_VERMELDE RECORDS_.
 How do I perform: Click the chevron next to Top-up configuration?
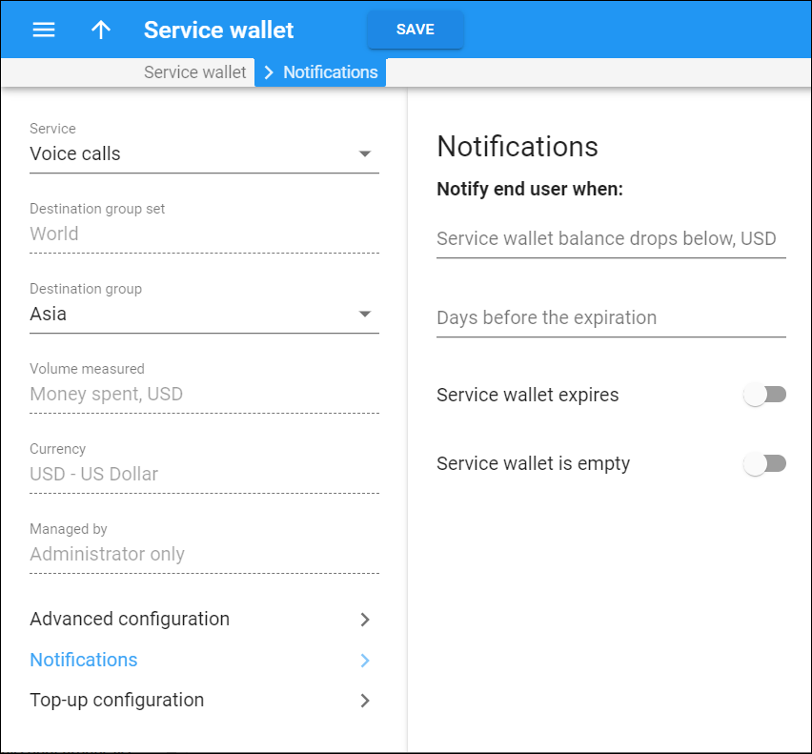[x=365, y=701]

==

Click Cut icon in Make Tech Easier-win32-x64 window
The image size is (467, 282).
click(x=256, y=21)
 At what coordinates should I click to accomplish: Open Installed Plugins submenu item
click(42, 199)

_AANWIJZINGEN BIJ OPDRACHT_.
Geef de regels vanaf de regel met "At what coordinates" tot en met de regel met "click(42, 199)" opnieuw, en wissel daarbij "Installed Plugins" in voor "Available Plugins" zonder verder iets te veranderen.

_OPLOSSING HIERONDER_.
 At what coordinates should I click to accomplish: Open Available Plugins submenu item
click(42, 199)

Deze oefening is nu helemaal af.